Published : 03 Jul 2026, 01:10 AM
Monsoon Menace: The Rain and the Ruin
Landslide toll: Landslides in Cox's Bazar Rohingya camps killed 28 people and injured 80 between 2021 and 2026, with 12 dead in 2024
Deforestation risks: Rapid 2017 forest clearing weakened hill stability, making steep, overcrowded slopes prone to sudden collapse
Funding gaps: Global funding shortages forced agencies to scale back critical slope stabilisation and drainage maintenance work
Relocation roadblocks: Densely packed camps lack vacant land, while refugees resist moving away from vital community and social networks
When the rain begins to fall over the hills of Camp-20 in Ukhiya, Senowara Begum stops sleeping.
For her, the arrival of the monsoon is no longer a change of season. It is the return of uncertainty.
Her tiny shelter, built from bamboo, rope and tarpaulin, sits beneath a steep hillside. In daylight the slope appears almost harmless, but after hours of relentless rain it becomes the greatest threat she faces.
In recent years, landslides have buried Rohingya refugees in their homes. So whenever dark clouds gather, the same question returns to her mind: Will the hill survive this time?
"There is no safe shelter nearby," Senowara said.
"When aid agencies ask us to move elsewhere, the places they suggest are far from our neighbours, relatives and familiar surroundings. We do not want to go there. But if the hillsides were maintained regularly, the risk would be much lower."
Her fear is not an isolated story. Across the vast Rohingya camps of Ukhiya and Teknaf, thousands of families live with the same reality every day.
Space is so scarce in one of the world's largest refugee settlements that many households have been forced to build homes on steep slopes or directly beneath them.
After hundreds of thousands of Rohingya fled Myanmar in 2017, large areas of forest were cleared to create emergency settlements. Over time, the natural stability of the hills weakened, and every monsoon has made the danger worse.
Each spell of heavy rain loosens the soil further. Cracks appear in some places; in others, chunks of earth give way. Within minutes, an entire slope can collapse and bury several shelters.

A Recurring Tragedy
According to the United Nations Refugee Agency (UNHCR) landslides in the Rohingya camps of Cox's Bazar killed 28 people and injured at least 80 between 2021 and 2026.
The deadliest year was 2024, when 12 people lost their lives. This year, even before the monsoon reached its peak, two people had died and 10 others had been injured.
"Many high-risk slopes have still not been adequately stabilised," said Shari Yasmin Nijman, UNHCR's public information officer in Bangladesh.
"As a result, both refugee families and critical infrastructure remain at high risk during the monsoon season."
Experts say landslides usually occur when several factors combine. In the Rohingya camps, almost all of them are present: steep terrain, deforestation, weak soil, intense rainfall and extreme population density.

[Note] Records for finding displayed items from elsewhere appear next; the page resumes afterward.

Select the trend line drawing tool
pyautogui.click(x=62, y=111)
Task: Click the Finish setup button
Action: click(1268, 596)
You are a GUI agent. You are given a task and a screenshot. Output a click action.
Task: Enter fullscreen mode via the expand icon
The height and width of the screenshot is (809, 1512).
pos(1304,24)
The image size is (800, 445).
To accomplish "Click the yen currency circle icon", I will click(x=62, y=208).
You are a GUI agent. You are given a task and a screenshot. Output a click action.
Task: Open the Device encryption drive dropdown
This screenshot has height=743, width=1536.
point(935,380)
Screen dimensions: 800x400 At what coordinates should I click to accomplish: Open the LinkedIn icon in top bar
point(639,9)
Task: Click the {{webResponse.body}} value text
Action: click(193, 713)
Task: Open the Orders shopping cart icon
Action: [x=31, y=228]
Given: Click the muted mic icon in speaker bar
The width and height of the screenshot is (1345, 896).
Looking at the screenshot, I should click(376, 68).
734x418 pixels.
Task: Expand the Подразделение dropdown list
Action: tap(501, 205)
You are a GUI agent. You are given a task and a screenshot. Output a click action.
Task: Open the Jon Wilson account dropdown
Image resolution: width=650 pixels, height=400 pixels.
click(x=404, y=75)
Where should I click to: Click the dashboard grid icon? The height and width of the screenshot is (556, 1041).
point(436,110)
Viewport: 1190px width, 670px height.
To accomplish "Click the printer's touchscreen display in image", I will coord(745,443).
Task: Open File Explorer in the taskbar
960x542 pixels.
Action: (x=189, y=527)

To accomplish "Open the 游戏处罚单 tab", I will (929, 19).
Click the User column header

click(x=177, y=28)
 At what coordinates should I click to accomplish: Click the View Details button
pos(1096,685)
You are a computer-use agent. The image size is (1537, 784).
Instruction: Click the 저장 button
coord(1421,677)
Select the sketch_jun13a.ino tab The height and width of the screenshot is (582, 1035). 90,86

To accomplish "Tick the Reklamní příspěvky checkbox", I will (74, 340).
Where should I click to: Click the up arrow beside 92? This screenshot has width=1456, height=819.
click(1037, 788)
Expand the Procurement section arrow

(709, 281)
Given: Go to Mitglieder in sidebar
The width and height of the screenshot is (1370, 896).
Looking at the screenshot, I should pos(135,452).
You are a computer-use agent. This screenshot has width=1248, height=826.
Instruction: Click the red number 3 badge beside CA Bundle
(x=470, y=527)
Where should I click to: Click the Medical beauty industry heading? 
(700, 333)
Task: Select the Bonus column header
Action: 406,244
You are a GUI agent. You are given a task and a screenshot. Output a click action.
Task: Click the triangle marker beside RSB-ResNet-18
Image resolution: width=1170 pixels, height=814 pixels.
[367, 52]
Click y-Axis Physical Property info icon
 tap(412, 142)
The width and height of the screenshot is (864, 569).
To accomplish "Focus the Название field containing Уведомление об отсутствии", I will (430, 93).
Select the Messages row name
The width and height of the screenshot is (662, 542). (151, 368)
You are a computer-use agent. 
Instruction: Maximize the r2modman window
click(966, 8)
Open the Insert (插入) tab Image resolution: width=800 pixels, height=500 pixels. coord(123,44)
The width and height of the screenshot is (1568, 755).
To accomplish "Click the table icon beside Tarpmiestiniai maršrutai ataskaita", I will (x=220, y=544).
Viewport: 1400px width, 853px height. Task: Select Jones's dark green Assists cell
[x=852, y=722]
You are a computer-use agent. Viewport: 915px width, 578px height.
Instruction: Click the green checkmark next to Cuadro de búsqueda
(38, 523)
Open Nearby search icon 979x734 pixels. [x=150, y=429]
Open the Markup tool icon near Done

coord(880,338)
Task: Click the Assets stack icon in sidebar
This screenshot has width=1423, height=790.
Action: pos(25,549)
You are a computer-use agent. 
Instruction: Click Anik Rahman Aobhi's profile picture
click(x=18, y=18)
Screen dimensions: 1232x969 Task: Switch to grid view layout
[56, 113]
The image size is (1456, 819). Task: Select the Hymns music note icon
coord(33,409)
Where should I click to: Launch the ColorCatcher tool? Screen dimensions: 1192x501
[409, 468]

Funding Shortages Deepen the Danger
UNHCR says the threat is no longer only natural. A growing global humanitarian funding crisis has forced agencies to scale back many risk-reduction activities.
These include:
• Stabilising hillsides
• Building bamboo terraces
• Maintaining drainage systems
• Strengthening shelters
• Regularly repairing high-risk areas
With limited funds, humanitarian organisations have had to prioritise food assistance, nutrition and protection programmes. Many long-term disaster-prevention projects have been reduced.
As a result, numerous slopes that were once repaired and monitored regularly can no longer receive the same level of attention.

Relocation Is Not a Simple Answer
Moving families away from dangerous areas is frequently proposed, but in practice it is one of the most difficult tasks facing camp authorities.
"Relocating families from the highest-risk hillsides has long been one of the biggest challenges in camp management," Nijman said.
"The camps are among the most densely populated places in the world. There is almost no vacant land. Many families are reluctant to move because they fear losing access to livelihoods, markets and the social networks they have built since fleeing Myanmar in 2017."
As a result, many families remain where they are even while fully aware of the risks.
Sleepless Nights in the Rain
In Camp-4, resident Salim Ullah said anxiety descends on his family as soon as the rain starts.
"When it rains, I cannot sleep. I spend whole nights wondering when the hill will collapse. I live with my children on a hillside. We have to live with fear all the time."
Small efforts to reduce risk can be seen across the camps. Plastic sheets cover drains to stop water washing away soil. Sandbags sit beside shelters. Bamboo poles prop up unstable slopes.
But these are temporary measures. Against days of heavy monsoon rain, their effectiveness is limited.

Race against Time
Refugee Relief and Repatriation Commissioner Mohammed Mizanur Rahman said disaster management committees had been activated in every camp, awareness campaigns were under way and high-risk zones were being closely monitored.
He said families living in the most dangerous areas would be moved quickly if conditions deteriorated.
The Cox's Bazar weather office recorded about 237mm of rainfall over the past three weeks, and assistant meteorologist AB Hannan warned that rainfall could increase further in the coming days, softening slopes and creating fresh landslide risks.
UNHCR says it continues to implement engineering and nature-based solutions despite limited resources, including retaining walls, improved drainage, geotextile reinforcement and vetiver grass planting to reduce erosion.
Yet the agency's warning is clear: without sustained investment in long-term slope stabilisation, the same crisis will return every monsoon.
For thousands of Rohingya families, the monsoon is not merely a season. It is an annual ordeal.
When the rain begins, many no longer look up at the sky. They look at the hill above them.
Because every heavy downpour carries more than the sound of rain. It carries the fear of shifting earth, a sleepless night of waiting, and a prayer to survive until morning.